Despite June's fructosamine test that showed normal glucose-after the regular blood test showed an elevated level; and last weeks glucose was normal-Jimmy's glucose today is high, urine glucose is present and high (shouldn't be present) and fructosamine shows high. They believe he might be pre diabetic. Inflamed teeth could be causing pancreas reaction-it deals with body's inflammatory response; and stress does add to elevation; and internal dehydration-which shows in high albumin level-when that is not related to liver disease-may add to higher glucose. But fructosamine level is key. Once home and healed, need to retest blood and urine but now need to feed a diet low in carbs, high in fiber like humans. Control of spikes of sugar levels is key with diet and control of diabetes in the future.

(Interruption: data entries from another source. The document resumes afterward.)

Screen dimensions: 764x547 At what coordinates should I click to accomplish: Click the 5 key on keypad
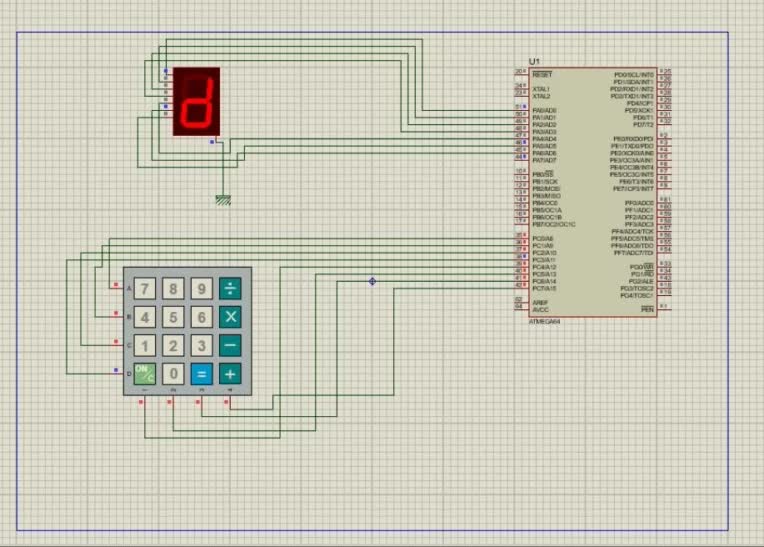[173, 317]
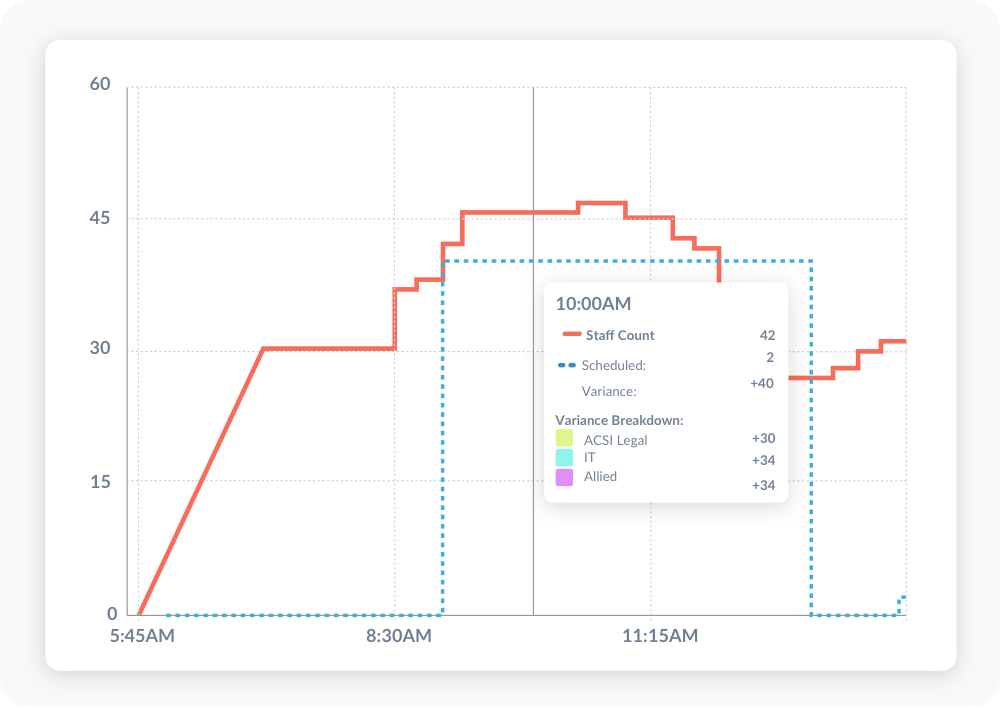Image resolution: width=1000 pixels, height=708 pixels.
Task: Click the +40 variance value
Action: (761, 383)
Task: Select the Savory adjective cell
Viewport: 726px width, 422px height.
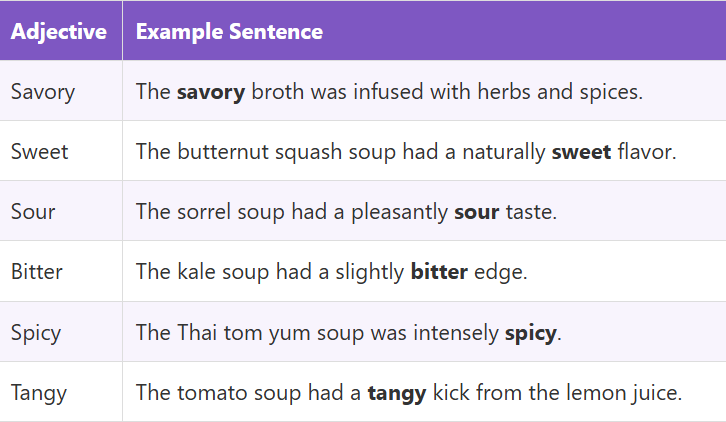Action: point(43,92)
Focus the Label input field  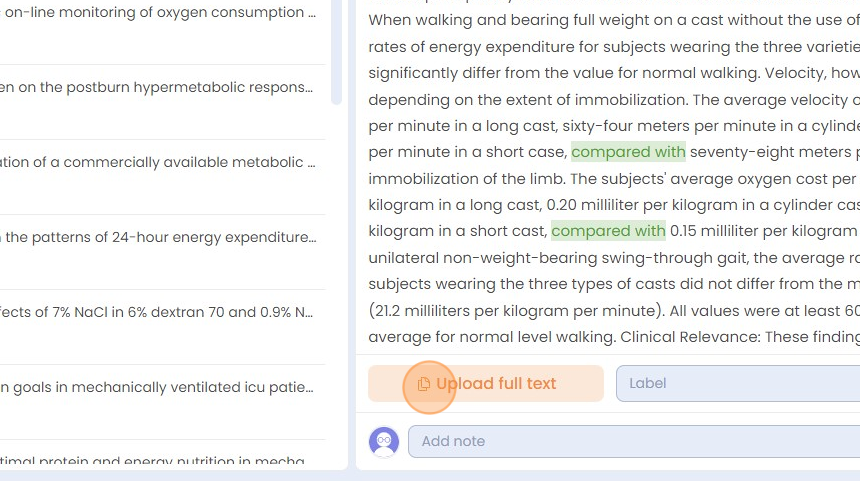[x=738, y=383]
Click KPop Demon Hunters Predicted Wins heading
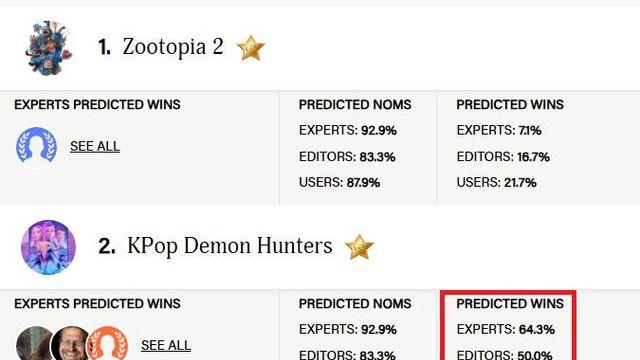The height and width of the screenshot is (360, 640). click(510, 304)
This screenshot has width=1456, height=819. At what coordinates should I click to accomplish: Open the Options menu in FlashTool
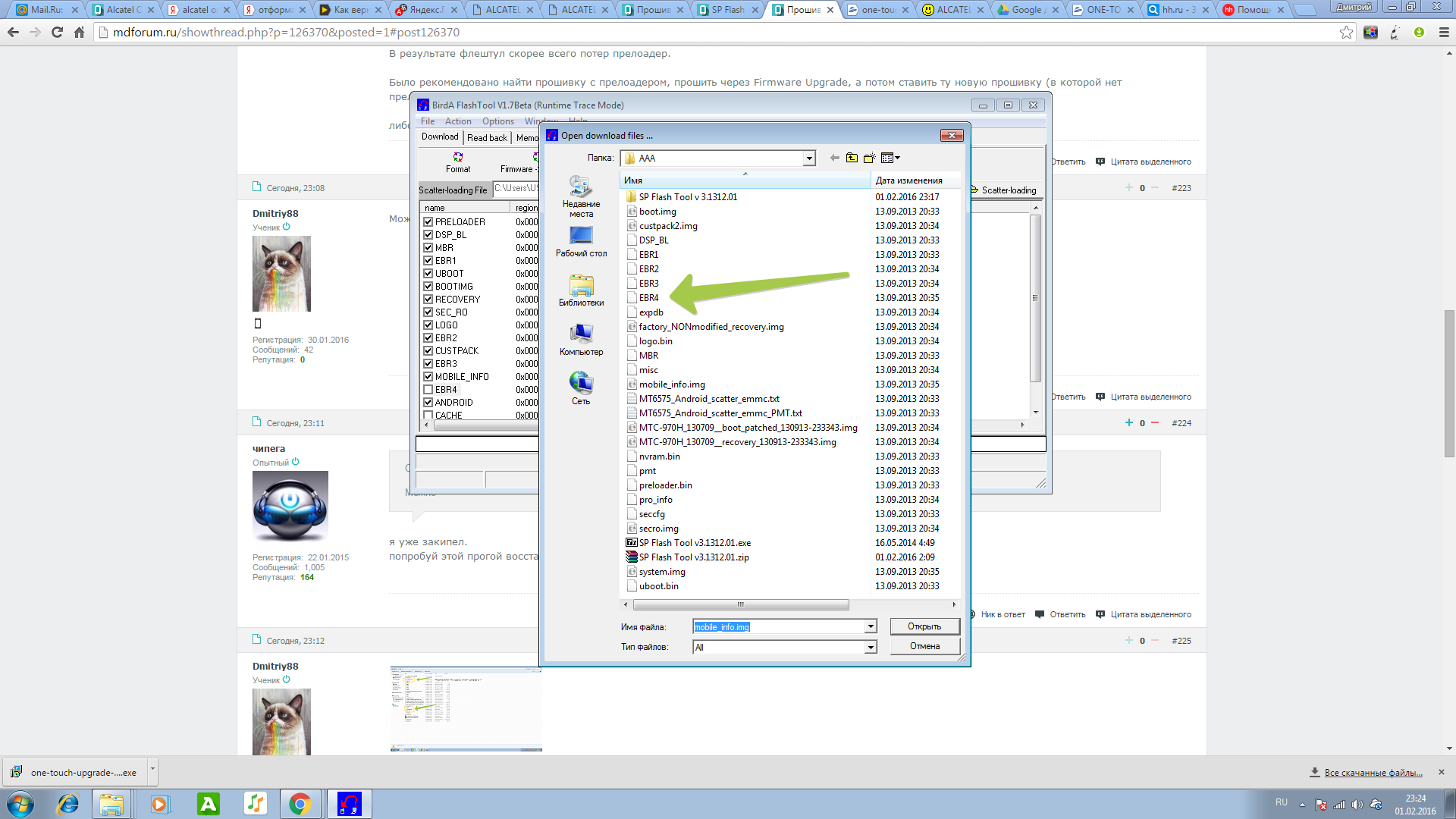(497, 121)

Four teeth to be removed. Vet says we must brush every day every cat's teeth. If you can decrease gingivitis you can slow effects and resorption when it is active.
From the doctor's notes: "Feline resorptive dental disease...this incurable condition is the result of infection and inflammation at the gumline causing cellular growth that degenerates tooth crowns. Unfortunately, the only therapy is the removal of the affected teeth. Daily home care and regular dental cleanings...are recommended..."
This is why I go to MSU for dental surgery and this is why it is important to take blood work and take it again. Yes, we had normal blood values a week prior to dental surgery but MSU wasn't happy with the glucose levels. Had we not retaken both the blood work and the fructosamine tests, we may not have known about the possibility of a pre-diabetic existing condition. Any other vet would have done the surgery; I would never have had the informative discussions with the dental surgeon about glucose and urinating out of the box (it can be a leading cause because the sugar spikes and makes the bladder feel full and creates an urge to dump the urine/sugar) and how spikes in glucose work and why diet is key.